November 21, 2012 - 8:00 am
For a good hour or so, Russell’s movie is intriguing because you can’t quite figure out where it’s going – tragedy? Farce? The lead character is less than appealing on many occasions, and it seems that he could be a threat to himself or others. Cooper generally plays a ladies’ man, and with excellent reason, but here Russell does his best to keep him from being too cuddly.
Cooper, who is not a great actor but pulls off this showy role well enough to inspire discussion about a possible Oscar consideration, appears with a strange scar across his nose (sustained, he claims, in “a weight-lifting accident”), his hair closely shorn, his beard scraggly. He is frequently clad in a garbage bag (which he wears while jogging, to lose weight).

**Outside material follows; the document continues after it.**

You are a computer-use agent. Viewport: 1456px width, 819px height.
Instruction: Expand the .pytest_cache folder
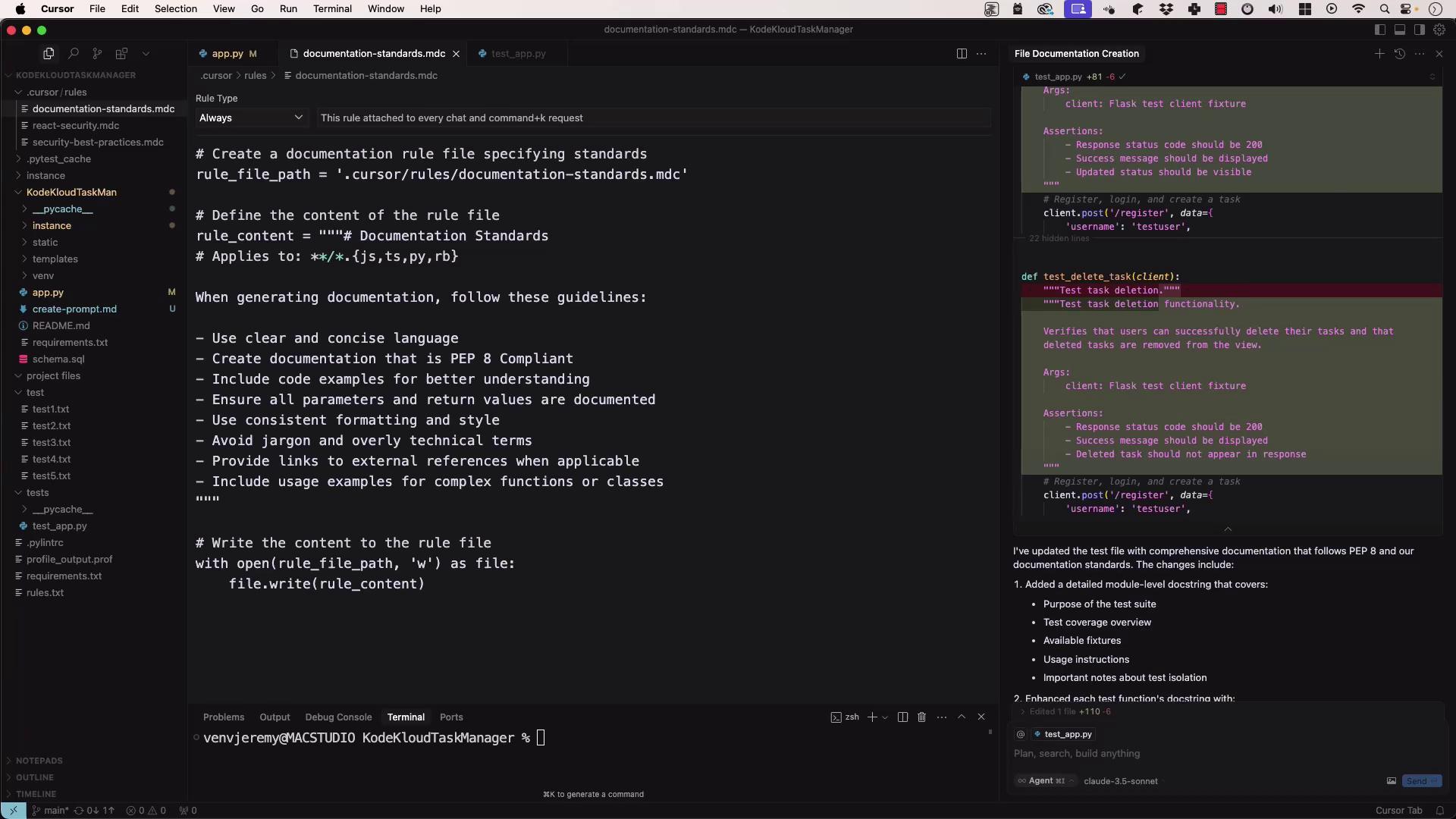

He’s a woeful figure who could at any moment find himself being dragged back to the mental hospital, from which a similarly situated friend (amusingly played by a startling Chris Tucker, who has been away for a while and looks it) keeps running away.
But the contrivances start to pile up in the less nerve-wracking, somewhat saccharine second half. In order to set up a big, Little Miss Sunshine-style ending, Tiffany demands that Pat take up intensive dance training with her so she can compete in a ballroom competition around Christmas. If only Pat and Tiffany can do well in the dance contest, all will be well and Pat’s dad (who has lost a ton of money on football) will be solvent again.
Doesn’t that all sound a little too…Pat? Yes, but then again, mental illness is enough of a drag. There’s no need to be depressing about it onscreen, and the dance scenes do have spark, thanks mainly to the considerable charms of Lawrence, the glamorous Hunger Games star who also got a Best Actress nomination for playing a hillbilly in Winter’s Bone. It’s a little unfortunate that her character turns so abruptly from dark and weird to sentimental and needy, but that’s Hollywood.